Ballentine, Finn & Company, one of the fastest-growing independent fee-only wealth management companies in the nation, has opened up its services to a broader range of investors.

The firm has announced the launch of Mill Street Investment Management, which will focus on providing financial planning and investment management services to investors with portfolios of at least $3 million.

Mill Street was created two years ago as an internal division of Ballentine Finn that was designed to serve friends and family of core clients who weren't a good fit for Ballentine Finn's multifamily office services.

Ballentine Finn, with about $2 billion in asset under management, normally provides a range of multifamily office services for clients with at least $20 million in assets. The average Ballentine client has a portfolio worth about $50 million.

"In developing Mill Street, we originally built a dedicated team of experienced, accessible individuals to address the needs of our clients' extended family and friends," firm President Roy Ballentine said in a prepared statement.
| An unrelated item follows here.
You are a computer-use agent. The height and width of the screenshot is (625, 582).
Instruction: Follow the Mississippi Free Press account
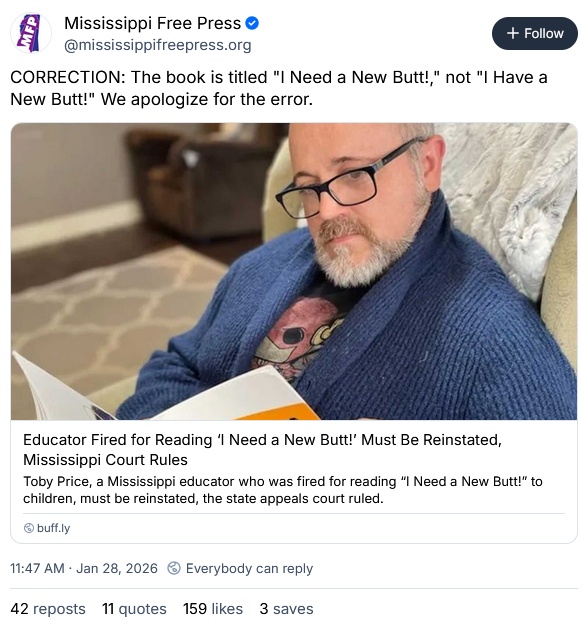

As Ballentine has become more well known in recent years-it was ranked #21 on the Forbes Top 50 Fee-Only Advisors list in 2008-there has been a demand for its services from a broader audience of investors.

"The demand from this new client base for the services offered by Mill Street has exceeded our most optimistic projections and we are now expanding our client base to a broader range of investors," Ballentine said.

While Mill Street clients don't have access to Ballentine Finn's multifamily office services, they do share in the same research as the firm's ultra-high-net-worth clients, as well as much of the same investment approach, according to the firm.

Mill Street currently has close to 30 clients with assets under management of about $150 million, said Tom Bullitt, a 30-year financial planning and investment management veteran who joined Ballentine Finn two years ago to head Mill Street operations.

The division's client base is a mix that includes family trusts, corporate CEOs and retired executives, he said. These clients share in the same investment management techniques as Ballentine's ultra-high-net-worth clients, he said.

"I sit on the investment committee with the same advisors who are advising the ultra-high-net-worth families," Bullitt said. "The investment strategies we use are similar."

One key difference is that Mill Street clients will typically have investments that are more liquid than ultra-high-net-worth investors, with less utilization of limited partnership type investments, such as hedge funds and private equity, Bullitt said.